The task: In full and without alteration, print the entries that follow.

Data listing:
==========
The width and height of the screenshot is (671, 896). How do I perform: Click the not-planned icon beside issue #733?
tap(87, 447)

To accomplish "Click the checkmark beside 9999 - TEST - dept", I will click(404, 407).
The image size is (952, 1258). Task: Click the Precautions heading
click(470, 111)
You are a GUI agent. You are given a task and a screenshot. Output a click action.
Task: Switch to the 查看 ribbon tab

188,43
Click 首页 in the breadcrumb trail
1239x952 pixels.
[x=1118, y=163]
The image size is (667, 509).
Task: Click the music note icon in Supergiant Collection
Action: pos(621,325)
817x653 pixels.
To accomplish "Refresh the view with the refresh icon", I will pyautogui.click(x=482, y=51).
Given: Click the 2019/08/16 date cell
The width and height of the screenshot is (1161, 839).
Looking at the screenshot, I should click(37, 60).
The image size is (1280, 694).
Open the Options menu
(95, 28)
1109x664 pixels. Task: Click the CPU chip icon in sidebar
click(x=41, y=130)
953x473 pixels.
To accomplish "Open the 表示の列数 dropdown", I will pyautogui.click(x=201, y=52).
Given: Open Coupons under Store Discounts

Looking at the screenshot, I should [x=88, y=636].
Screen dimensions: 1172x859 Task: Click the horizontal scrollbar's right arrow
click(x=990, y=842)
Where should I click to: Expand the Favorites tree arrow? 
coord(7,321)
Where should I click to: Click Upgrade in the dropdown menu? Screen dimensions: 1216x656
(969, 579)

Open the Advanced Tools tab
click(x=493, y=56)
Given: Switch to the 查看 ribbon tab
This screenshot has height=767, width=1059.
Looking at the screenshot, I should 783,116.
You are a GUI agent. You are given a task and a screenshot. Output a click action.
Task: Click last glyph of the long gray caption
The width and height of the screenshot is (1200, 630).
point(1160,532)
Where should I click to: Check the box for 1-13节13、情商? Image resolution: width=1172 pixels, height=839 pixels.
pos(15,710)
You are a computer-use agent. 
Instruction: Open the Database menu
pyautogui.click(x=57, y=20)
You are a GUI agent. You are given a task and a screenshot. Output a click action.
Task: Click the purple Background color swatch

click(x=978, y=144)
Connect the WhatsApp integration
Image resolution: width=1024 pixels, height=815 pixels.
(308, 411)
==========
Task result:
The width and height of the screenshot is (671, 896). How do I perform: Click the not-planned icon beside issue #733?
tap(87, 447)

To accomplish "Click the checkmark beside 9999 - TEST - dept", I will click(404, 407).
The image size is (952, 1258). Task: Click the Precautions heading
click(470, 111)
You are a GUI agent. You are given a task and a screenshot. Output a click action.
Task: Switch to the 查看 ribbon tab

188,43
Click 首页 in the breadcrumb trail
1239x952 pixels.
[x=1118, y=163]
The image size is (667, 509).
Task: Click the music note icon in Supergiant Collection
Action: pos(621,325)
817x653 pixels.
To accomplish "Refresh the view with the refresh icon", I will pyautogui.click(x=482, y=51).
Given: Click the 2019/08/16 date cell
The width and height of the screenshot is (1161, 839).
Looking at the screenshot, I should click(37, 60).
The image size is (1280, 694).
Open the Options menu
(95, 28)
1109x664 pixels. Task: Click the CPU chip icon in sidebar
click(x=41, y=130)
953x473 pixels.
To accomplish "Open the 表示の列数 dropdown", I will pyautogui.click(x=201, y=52).
Given: Open Coupons under Store Discounts

Looking at the screenshot, I should [x=88, y=636].
Screen dimensions: 1172x859 Task: Click the horizontal scrollbar's right arrow
click(x=990, y=842)
Where should I click to: Expand the Favorites tree arrow? 
coord(7,321)
Where should I click to: Click Upgrade in the dropdown menu? Screen dimensions: 1216x656
(969, 579)

Open the Advanced Tools tab
click(x=493, y=56)
Given: Switch to the 查看 ribbon tab
This screenshot has height=767, width=1059.
Looking at the screenshot, I should 783,116.
You are a GUI agent. You are given a task and a screenshot. Output a click action.
Task: Click last glyph of the long gray caption
The width and height of the screenshot is (1200, 630).
point(1160,532)
Where should I click to: Check the box for 1-13节13、情商? Image resolution: width=1172 pixels, height=839 pixels.
pos(15,710)
You are a computer-use agent. 
Instruction: Open the Database menu
pyautogui.click(x=57, y=20)
You are a GUI agent. You are given a task and a screenshot. Output a click action.
Task: Click the purple Background color swatch

click(x=978, y=144)
Connect the WhatsApp integration
Image resolution: width=1024 pixels, height=815 pixels.
(308, 411)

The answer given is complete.